With Sean Connery calling it quits after Diamonds Are Forever, producers Harry Saltzman and Albert R. Broccoli brought in Roger Moore from TV’s long-running series The Saint, and Moore would go on to do seven straight Bonds. Officially, he would become the most prolific of the 007 actors. He was already older than Connery in the first place (by three years), and became the oldest ever to play Bond at 46 (he’d be nearly 60 by the time he finished).

And how is Roger Moore? Well, he’s a different Bond. Sean Connery’s versatility could make him any Bond he wanted to be; he could be tough, he could be humorous, he could be sophisticated, all at once. Moore brought more dignified English gentleman into the role of 007, and kept much of the humor as well. I think this is why he was such a successful Bond even after the popular Connery left.

Live and Let Die places Bond against his most difficult challenge yet: black people! Yes, all the villains in the movie are black, and so came with it some controversy, much like Ian Fleming’s source material.

I am in agreement that there shouldn’t be much inferred into the all-black villainy, but certainly the movie could have done without an exchange between Bond and a black taxi driver zipping him into Harlem where Bond promises a $20 tip to go there, and the driver replies, “For $20 I’ll take you to a Ku Klux Klan cookout!” Ugh.
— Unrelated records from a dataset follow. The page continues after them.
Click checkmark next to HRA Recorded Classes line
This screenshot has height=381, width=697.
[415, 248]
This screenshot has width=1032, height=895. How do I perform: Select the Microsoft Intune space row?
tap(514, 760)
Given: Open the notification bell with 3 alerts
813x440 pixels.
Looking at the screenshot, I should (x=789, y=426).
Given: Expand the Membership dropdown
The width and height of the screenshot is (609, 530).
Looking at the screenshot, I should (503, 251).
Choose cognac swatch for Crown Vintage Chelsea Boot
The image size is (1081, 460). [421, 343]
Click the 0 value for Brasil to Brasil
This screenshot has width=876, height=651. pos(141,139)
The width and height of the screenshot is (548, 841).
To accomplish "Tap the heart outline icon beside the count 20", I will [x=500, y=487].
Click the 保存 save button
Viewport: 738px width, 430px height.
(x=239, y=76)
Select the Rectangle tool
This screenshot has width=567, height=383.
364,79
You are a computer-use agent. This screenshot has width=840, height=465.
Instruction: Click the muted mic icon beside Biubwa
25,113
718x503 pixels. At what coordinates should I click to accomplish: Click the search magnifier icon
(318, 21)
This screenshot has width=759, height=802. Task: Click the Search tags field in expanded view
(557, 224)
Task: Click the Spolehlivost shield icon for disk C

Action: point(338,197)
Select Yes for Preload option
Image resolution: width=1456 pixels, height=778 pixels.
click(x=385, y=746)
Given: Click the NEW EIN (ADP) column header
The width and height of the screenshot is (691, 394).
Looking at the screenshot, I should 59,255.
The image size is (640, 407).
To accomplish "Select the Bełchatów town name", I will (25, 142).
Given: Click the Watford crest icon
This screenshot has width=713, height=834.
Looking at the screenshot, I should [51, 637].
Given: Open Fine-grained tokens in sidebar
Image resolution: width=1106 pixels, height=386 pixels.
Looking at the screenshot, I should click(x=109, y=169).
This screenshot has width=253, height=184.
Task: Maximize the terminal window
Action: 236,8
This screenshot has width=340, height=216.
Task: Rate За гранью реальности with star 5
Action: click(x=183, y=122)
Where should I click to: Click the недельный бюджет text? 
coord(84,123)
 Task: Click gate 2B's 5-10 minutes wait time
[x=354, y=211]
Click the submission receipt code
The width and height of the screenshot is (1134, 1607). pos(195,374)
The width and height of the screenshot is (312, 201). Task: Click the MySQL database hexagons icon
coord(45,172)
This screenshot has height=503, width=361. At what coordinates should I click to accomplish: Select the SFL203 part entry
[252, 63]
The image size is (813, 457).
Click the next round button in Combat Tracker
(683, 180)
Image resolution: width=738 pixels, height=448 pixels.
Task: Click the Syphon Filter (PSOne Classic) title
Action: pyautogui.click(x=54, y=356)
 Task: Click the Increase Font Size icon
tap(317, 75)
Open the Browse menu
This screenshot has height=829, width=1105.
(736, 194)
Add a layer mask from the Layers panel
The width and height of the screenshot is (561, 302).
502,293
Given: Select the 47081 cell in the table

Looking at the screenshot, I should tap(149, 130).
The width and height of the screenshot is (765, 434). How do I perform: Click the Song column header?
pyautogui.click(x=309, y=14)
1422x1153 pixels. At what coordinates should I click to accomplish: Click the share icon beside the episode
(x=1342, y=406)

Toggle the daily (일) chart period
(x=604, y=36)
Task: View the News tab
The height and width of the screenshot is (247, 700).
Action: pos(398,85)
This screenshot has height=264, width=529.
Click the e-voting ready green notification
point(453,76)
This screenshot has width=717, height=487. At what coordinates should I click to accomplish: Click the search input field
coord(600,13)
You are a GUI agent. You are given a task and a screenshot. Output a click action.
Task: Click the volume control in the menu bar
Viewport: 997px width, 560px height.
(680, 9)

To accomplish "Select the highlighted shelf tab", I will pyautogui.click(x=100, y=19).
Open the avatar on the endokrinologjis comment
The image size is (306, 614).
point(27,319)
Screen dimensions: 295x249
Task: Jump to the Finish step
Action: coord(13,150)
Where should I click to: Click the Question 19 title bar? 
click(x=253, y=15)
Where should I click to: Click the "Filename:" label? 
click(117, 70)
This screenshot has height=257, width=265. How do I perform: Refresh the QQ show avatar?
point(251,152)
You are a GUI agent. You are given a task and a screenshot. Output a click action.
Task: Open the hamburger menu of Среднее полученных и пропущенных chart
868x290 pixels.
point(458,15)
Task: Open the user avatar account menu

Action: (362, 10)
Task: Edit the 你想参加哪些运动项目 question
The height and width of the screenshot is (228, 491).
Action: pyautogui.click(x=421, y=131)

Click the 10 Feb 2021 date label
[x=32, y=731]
The basic story involves three British agents getting offed in America, masterminded by San Monique’s leader Kananga (Yaphet Kotto), who uses a tarot card reader named Solitaire (Jane Seymour, one of the finest Bond girls) to make his decisions. Bond goes to the U.S. and once again hooks up with pal Felix Leiter (played, once again, by an actor not reprising the role, David Hedison). Kananga is being helped by a mysterious New York gangster named Mr. Big in an effort to control the heroin trade.

It’s in Live and Let Die, which I watched out of order from the rest of the films (it’s the 13th Bond I watched during this marathon), where I realized that just about anything goes in a Bond flick, even if it doesn’t make any sense. The villains in the movie all seem to know exactly where Bond is going to be, and what the circumstances are going to be, to appear out of nowhere and make trouble (it seems like the mysterious mole from the beginning of Dr. No has never been caught).

In later movies, you’ll see Bond enter into a gondola equipped with Q gadgets (the Venice scene in Moonraker) after following a woman to some random spot, you’ll see him somehow get out of a big gorilla suit and be ready to leave the hatch of a train in the time it takes the bad guy to look down and get a weapon in Octopussy.

Back to Live and Let Die: It’s almost unwatchable. It’s one of the worst Bond films, but it also proved to be a big hit, proving that the Bond franchise was bigger than any story or backdrop the filmmakers could put him in. It doesn’t matter that one of the most annoying characters I’ve ever seen in a film, Sheriff J.W. Pepper (Clifton James, who would actually reprise this role in The Man with the Golden Gun with what would become a popular character) takes up a huge chunk of the movie, while our hero is out on a speedboat and leaves the picture for a very long time. The speedboat chase drags much like the train sequence in From Russia With Love. Get on with it, already.

There are two memorable things about Live and Let Die: likely the most popular theme song ever by Paul McCartney’s post-Beatles band Wings, and Jane Seymour. So gorgeous. Moore made a good Bond, but what a terrible movie.

Follows: Diamonds Are Forever

Next: The Man with the Golden Gun

Comments

Comment from Jonathan
Time: November 15, 2006, 4:29 pm

Yeah, a lot of people want to tout View to A Kill as the worst of the films which you may have; I haven’t read the review yet. However, I think this one takes the cake. At least “View” is so bad it’s funny; this is just dreadful much like Marques Tuiasosopo

Write a comment

You must be logged in to post a comment.